There’s a popular story about the all-famous Galata Tower in the Karaköy district of Istanbul. It has to do with a 17th-century scientist who glided from the top of the tower all the way to the Asian side. Maybe.
Hezarfen Ahmed Çelebi was his name and he was really famous. Most of what we know about him is from the writings of Evliya Çelebi, an Ottoman explorer and adventurer. Including the so-called Galata Tower flight.
The Galata Tower
If you’re a tourist in Istanbul, after going to Hagia Sophia, Sultanahmet Mosque, and Kapali Carsi, you will likely go across the Golden Horn to a neighborhood nowadays called Karaköy (still in Europe).
Its historic name and one that is still in use is Galata. Like in Galatasaray, the football team.
There is the Galata Tower, a tall, stone tower that always has a long queue of tourists waiting patiently to see Istanbul from above.
The Galata Tower was built in 1348 by the then-rulers of this part of Constantinople – the Genoese. They did not rule all of the city, just this neighborhood. Times were tumultuous.
When it was completed, the Galata Tower was the tallest structure in Constantinople and the Christian Genoese gave it the name the Tower of Christ.
Today it’s one of the most visited places in Istanbul, towering above its surroundings due to its position on a natural hill and its still-impressive height.
Hezarfen Ahmed Çelebi
Hezarfen Ahmed Çelebi was an Ottoman scientist and inventor from the beginning of the 17th century.

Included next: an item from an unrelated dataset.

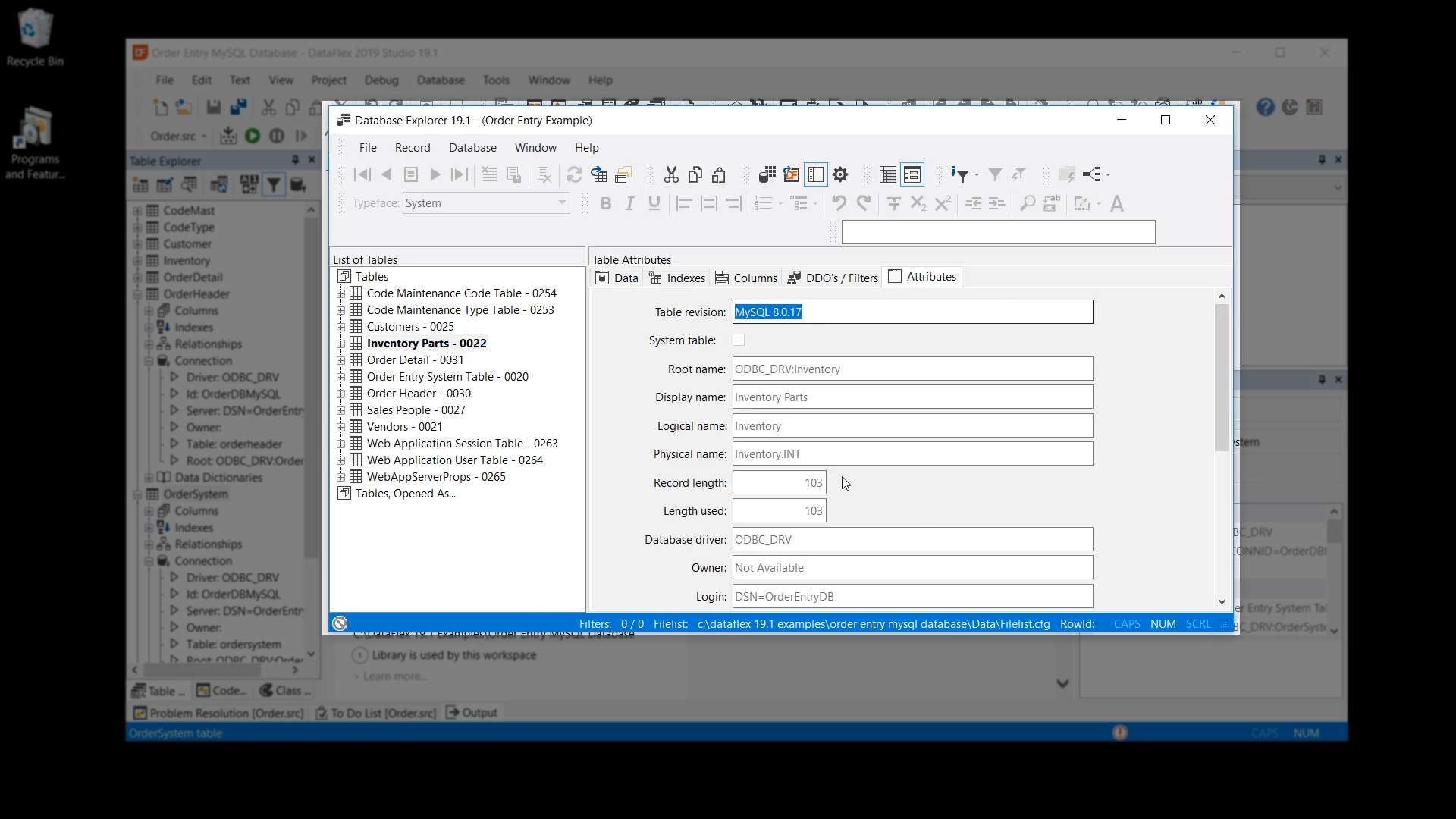Select Vendors - 0021 in table list
This screenshot has width=1456, height=819.
pyautogui.click(x=404, y=427)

His first name – Hezarfen – literally means “a thousand sciences“. Fitting.
Actually, it’s surprising that not much else is known about Hezarfen apart from his feat of flying (more like gliding) over the Bosphorus using only wings.
The Legend of the Galata Tower Flight
The story of this incredible flight was told by Evliya Çelebi.

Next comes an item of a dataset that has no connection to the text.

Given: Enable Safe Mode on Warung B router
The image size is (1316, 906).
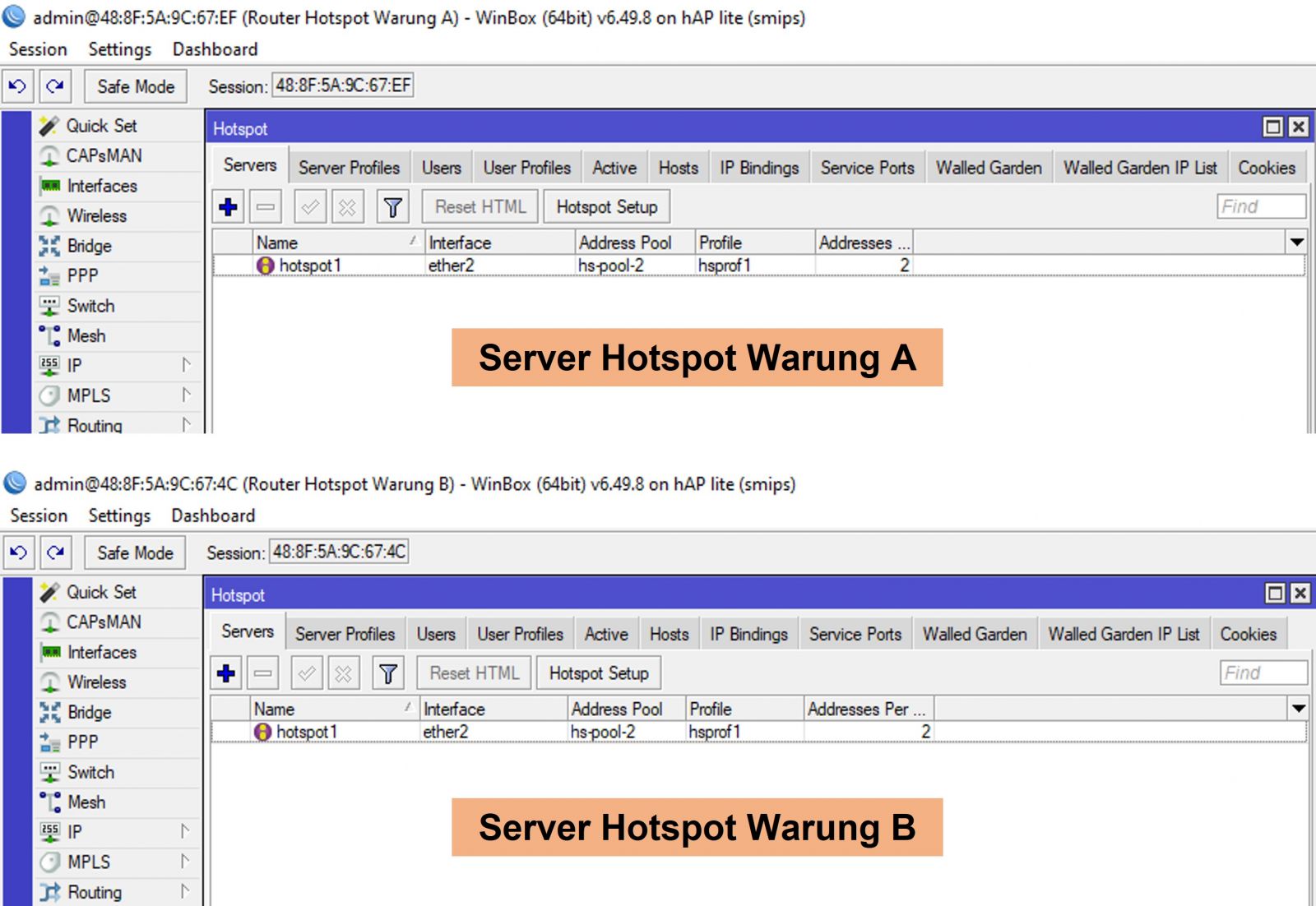Looking at the screenshot, I should pyautogui.click(x=134, y=552).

First Hezarfen practiced 8 or 9 times just gliding a short distance with his “eagle wings” and then when the time was right got to the top of the Galata Tower.

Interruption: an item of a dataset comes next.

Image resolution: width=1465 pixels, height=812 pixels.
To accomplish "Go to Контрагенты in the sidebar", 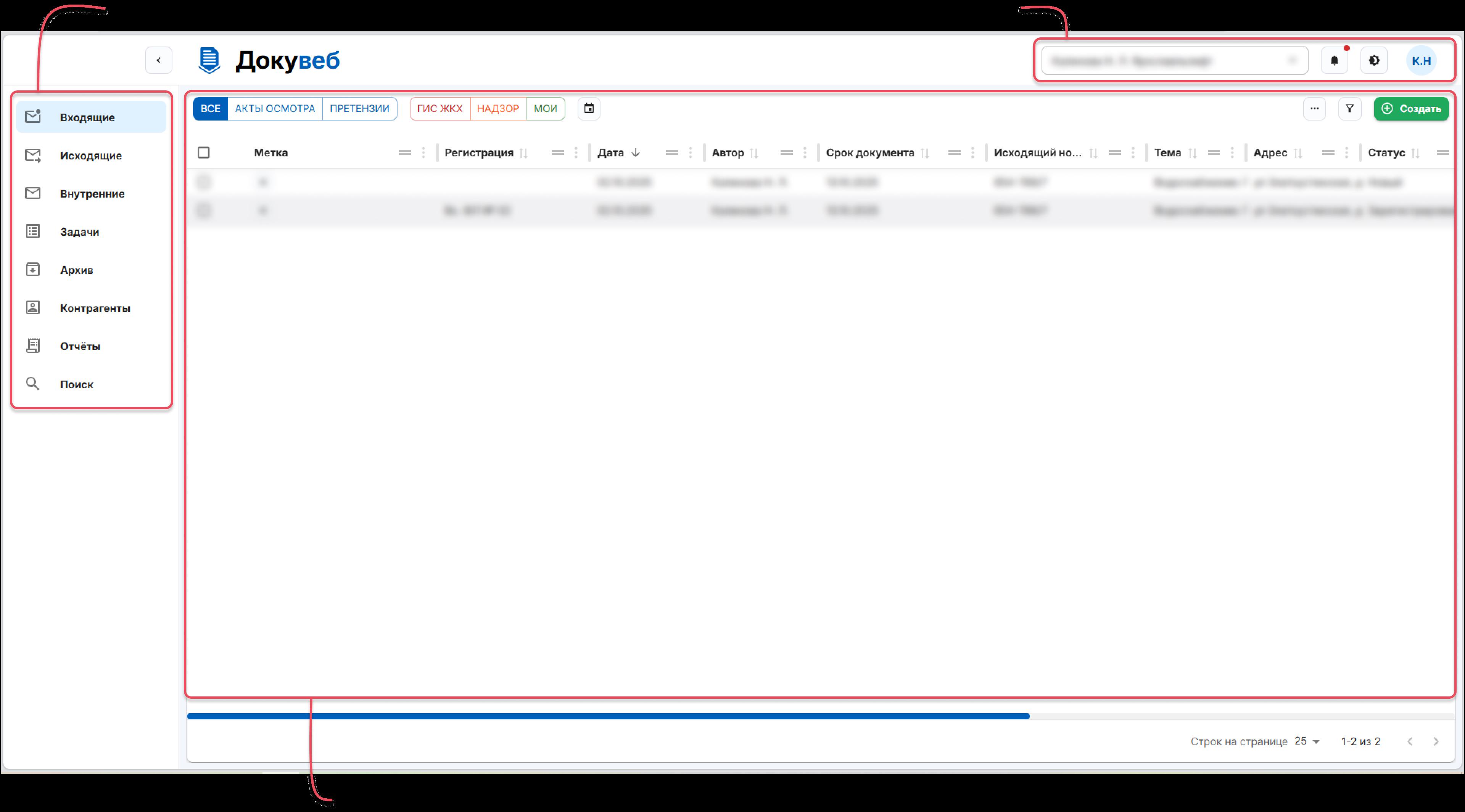I will (x=95, y=308).
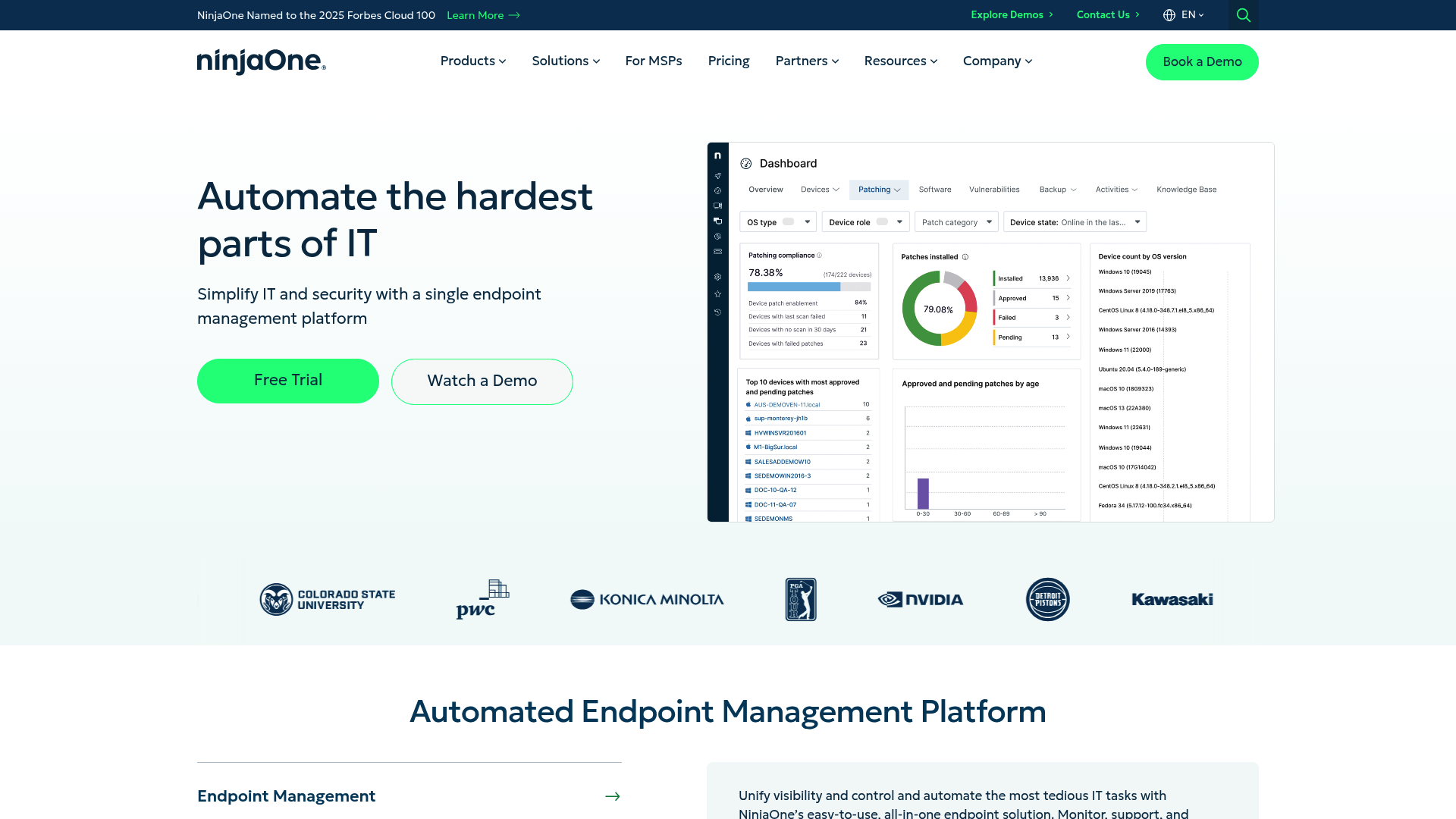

What were Hezarfen Ahmed Çelebi’s wings made of?
We don’t know for sure what material Hezarfen’s wings were made out of. Evliya Çelebi says that they were eagle wings without specifying any further.
If we are to speculate, the wings were most probably made out of a light wooden base coated with a sticky substance over which hundreds of actual feathers were spread and glued.
The Sultan watched the flight
Hezarfen waited on top of the tower for the Sultan, Murat IV, to get on his balcony in the Topkapi Palace on the other side of the Golden Horn. The Sultan watched as Hezarfen leaped from the top of the Galata Tower towards the Asian side of Constantinople.
Hezarfen landed in Doğancılar Square in Üsküdar, with the help of the south-west wind.
Sultan Murat then rewarded him with a sack of gold coins for this incredible achievement. He then said that what Hezarfen did was uncanny, borderline magical, and that he could do anything he wished for. The Sultan couldn’t surround himself with such dangerous people.
So he just exiled him to Algeria. Poor Hezarfen.
That’s not even the end of the story!
Hezarfen had a brother called Lagâri Hasan Çelebi. He really wanted to outdo his exiled brother and a year later (1633) with the use of explosives launched himself from near Topkapi Palace up in the sky before falling into the Bosphorus and proclaiming that Jesus sends his regards to the Sultan (Predating Roose Bolton by almost 4 centuries, or maybe copying the real Englishman just 2 centuries after. We will never know).
Did he get exiled too? Nah, he got promoted. His brother was fuming in Algeria when he found out.
Nonetheless, Hezarfen got a whole airport named after him today, so who’s laughing last?
A Scientific Look into Hezarfen’s Galata Flight
The flight, if true, would be one of the first-ever unpowered human flights in the history of humanity. Unfortunately, it’s a bit suspicious.
Most historians today agree that Evliya Çelebi’s story was greatly exaggerated (he is known to do that) and maybe some sort of a flight happened, but it definitely wasn’t over the entire Bosphorus.
The thing is, the height differential between his start point and the endpoint is about 80 meters, whereas the distance is a whopping 3300 meters. Check it out here:
Some quick maths and we get ~41 meters of flight for every meter drop.
Get a medium-sized rock right now and try to throw it 82 meters (assuming your hand is at a height of 2m). You can’t.
Now imagine doing that with a whole human dressed as a mascot for an ornithology convention.
The Verdict: Did the Galata Tower Flight really happen?
Most legends throughout the world are to some extent based on real events. But Hezarfen really couldn’t have flown all that distance with simple wings.
Even today, using just wings, it would still be impossible to do this flight. It’s just not enough height for the distance one has to cover.
All in all, the flight most certainly didn’t happen as told by Evliya Celebi and may have actually been a much shorter and safer affair. We will never know.